The father of penicillin. Alexander Fleming, biologist, pharmacologist and botanist

On September 28, 1928, the Scottish scientist Alexander Fleming developed, by chance, penicillin, the most widely used antibiotic in the world.

Scottish scientist Alexander Fleming.

Diseases that are now little more than a few days ago, ninety years ago, could be fatal, as a complication of a simple sore throat that has spread to the lungs has caused death.

Born in the Ayrshire area of ​​south-west Scotland on 6 August 1881, Fleming moved to London at the age of thirteen, where he began his medical research and, after graduating in 1906, began his research work with the pioneer in vaccines Almrot Wright, his mentor at St. Mary’s Hospital in the British capital.

The young Fleming interrupted his career during the First World War to serve in the Army Medical Corps, then returned to his post at St Mary’s.

Where he was famous for not being very careful with the hygiene of his material, he made one of the great discoveries in the history of medicine.

In 1928, after returning from a two-week break, he noticed mold growing in one of his staphylococcal cultures, but while bacteria were everywhere on the plate, none grew around it.

This fungus, known as Penicillium notatum, allowed scientists to develop penicillina set of antibiotics from the group of beta-lactams, which are widely used in the treatment of infections.

The use of penicillin It has been around since 1942, when the US pharmaceutical industry began to produce it on a large scale and was a key factor in the treatment of patients during World War II.

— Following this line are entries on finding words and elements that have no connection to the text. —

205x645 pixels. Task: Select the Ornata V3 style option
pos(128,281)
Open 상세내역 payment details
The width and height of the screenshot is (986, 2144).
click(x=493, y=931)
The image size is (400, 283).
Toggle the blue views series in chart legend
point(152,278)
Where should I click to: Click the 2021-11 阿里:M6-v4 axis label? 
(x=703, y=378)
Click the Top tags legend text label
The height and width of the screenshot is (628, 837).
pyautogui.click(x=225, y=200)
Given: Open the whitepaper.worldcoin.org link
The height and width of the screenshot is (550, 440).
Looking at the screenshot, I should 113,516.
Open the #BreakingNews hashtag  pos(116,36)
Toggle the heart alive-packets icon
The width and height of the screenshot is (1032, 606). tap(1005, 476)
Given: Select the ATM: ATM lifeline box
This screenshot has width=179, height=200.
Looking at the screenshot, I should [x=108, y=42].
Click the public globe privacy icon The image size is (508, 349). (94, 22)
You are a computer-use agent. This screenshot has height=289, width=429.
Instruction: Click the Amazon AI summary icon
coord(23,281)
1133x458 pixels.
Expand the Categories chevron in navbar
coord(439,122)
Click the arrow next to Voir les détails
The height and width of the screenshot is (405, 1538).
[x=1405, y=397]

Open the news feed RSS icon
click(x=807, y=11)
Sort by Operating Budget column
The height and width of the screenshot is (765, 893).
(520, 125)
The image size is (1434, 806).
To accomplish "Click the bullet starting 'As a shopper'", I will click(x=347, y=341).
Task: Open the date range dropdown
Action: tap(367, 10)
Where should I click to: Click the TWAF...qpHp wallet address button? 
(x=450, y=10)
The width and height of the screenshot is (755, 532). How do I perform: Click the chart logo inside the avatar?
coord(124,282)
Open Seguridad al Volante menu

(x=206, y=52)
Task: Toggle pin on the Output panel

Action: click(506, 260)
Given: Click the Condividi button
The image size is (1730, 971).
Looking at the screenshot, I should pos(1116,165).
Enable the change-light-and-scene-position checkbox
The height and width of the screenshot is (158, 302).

The drug significantly reduces the risk of fatal infections, allowing doctors to conduct more invasive treatments that could save more lives.

Generally speaking, its discovery marked a drastic change in modern medicine, as it marked the beginning of the era of antibiotics, which, together with the discovery of other antibiotics such as streptomycin used to treat tuberculosis, allowed great advances in medicine.

The Scottish scientist also discovered an antimicrobial enzyme known as lysozyme, which works against infections.

However, his most important discovery did not bring him all the fame that could be expected, because when he received the Nobel Prize in Medicine in 1945, he shared it with scientists Ernst Boris Cheyne and Howard Walter Florey, responsible for developing penicillin as a medicine.

Fleming wrote numerous papers on immunology and chemotherapy and became an honorary professor of bacteriology at the University of London in 1948.

He was also elected a member of the Royal Society in 1943 and became a knight of the kingdom a year later.